Artificial intelligence (AI) has infiltrated numerous aspects of our lives in recent years, thanks to improvements in the field of machine learning, where computers ostensibly program themselves. This drive towards digital self-learning has led to major breakthroughs in our day-to-day interactions with machines, most notably the rise of digital home assistants such as Amazon Echo, and the recently launched Google Lens, which identifies objects based on visual cues from your phone’s camera.
One of the most widely-discussed advances has been the use of AI in translation. Not unlike the Babel Fish from The Hitchhiker’s Guide to the Galaxy, with AI translation, “you can instantly understand anything said to you in any form of language.” The technology works by recognizing words individually and then, as MIT Technology Review puts it, “takes advantage of the fact that relationships between certain words…are similar across languages” to create its translations.

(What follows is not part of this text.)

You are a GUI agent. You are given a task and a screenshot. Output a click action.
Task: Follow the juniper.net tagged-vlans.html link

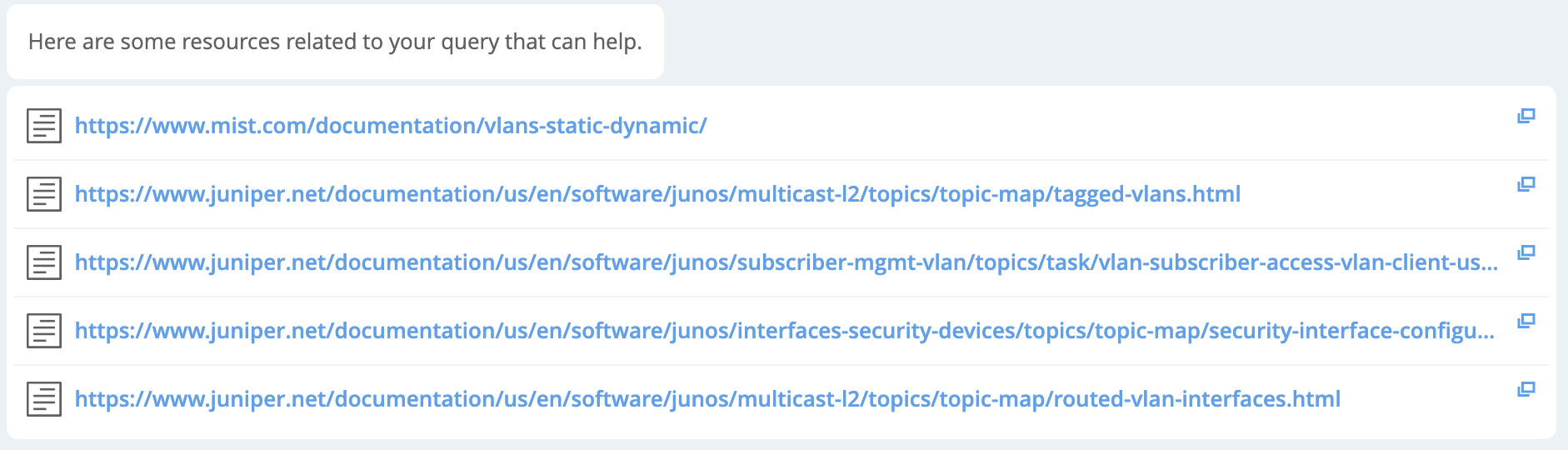657,194

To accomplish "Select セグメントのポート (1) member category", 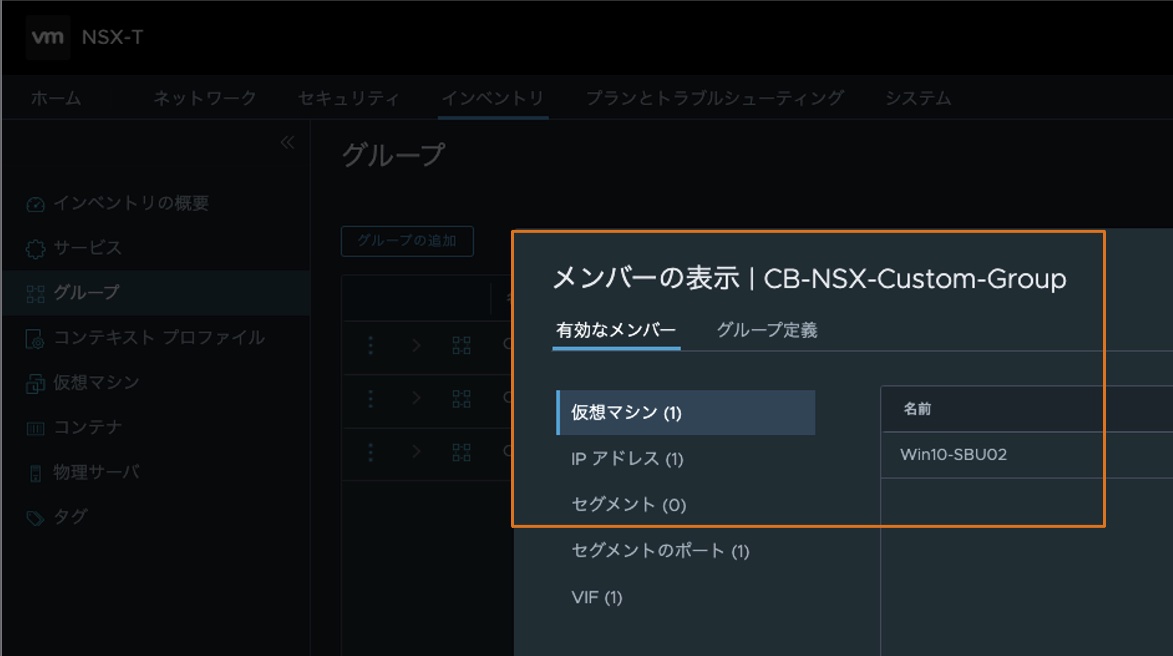I will [660, 551].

It has already found its way into a number of our most commonly used websites and platforms, with even grander plans in the pipeline – but just how reliable is the technology?
How AI is breaking the language barrier
There’s every chance you’ve already seen AI translation in action, whether on your Facebook feed or through browsing international pages in Google. Microsoft has recently developed its own Translator app, which not only translates text, but also speech, images, and street signs. Microsoft’s big breakthrough with this app is the fact that Translator can run offline, which has ideal real-world advantages for those traveling in areas with limited connectivity.
Facebook’s translation system underwent a major overhaul last summer, introducing AI as its primary method. While the system initially worked by translating phrases, AI takes the context of an entire sentence into consideration, making for much more accurate results. The site’s “rate this translation” function also allows the neural network to update in real time through user input.
AI translation has its limitations
Speaking to Wired about deep learning in general, one Google researcher noted that “People naively believe that if you take deep learning and…1,000 times more data, a neural net will be able to do anything a human being can do, but that’s just not true.” Despite its rising popularity, AI translation is not quite there yet compared to experienced human translators.
A recent contest in South Korea pitted machine translation tools against a team of professionals in translating two texts from Korean to English and vice versa. According to VentureBeat, the results of the 50-minute test revealed that “90% of the NMT [neural machine translated] text was ‘grammatically awkward,’ or… definitely never the kind of translation produced by any educated native speaker.”
Likewise, the translation functionality of the highly touted wearables Google Buds seemed like a damp squib on their release, with reviews noting that they were “too awkward and imperfect to be of much use.” While an instant translation may be useful on the go, a company translating their website, for example, should have their entire site translated by human experts rather than machines. As Global Voices notes, online translation services do not allow for easy accommodation of text expansion: “While your website might look ideal in English, you may need to create an entirely different… basic visual outline of your page in order to accommodate longer words and sentences.”
Is there an artificially intelligent future for translation?
None of this is to say that AI translation is a pointless endeavor by any means, and some startups are finding ways to combine human and machine translations. By its very name, Unbabel suggests that it is not the kind of catch-all solution that the likes of Microsoft and Google are offering. It is based in part on AI but, as TechCrunch notes, “is designed to augment machines with humans and vice versa… depending on the type of content…and the appropriate trade-off between speed and accuracy/nuance.”
Until AI can be as accurate as a human translator, a platform like Unbabel, which recently secured $23 million in funding to continue its development, could provide a workable future for machine translation. With assistance from human translators, who can not only correct but help teach them in a way that machines cannot teach themselves, AI translation could find itself on the right track. For now, however, the technology is arguably not yet fit for purpose on its own.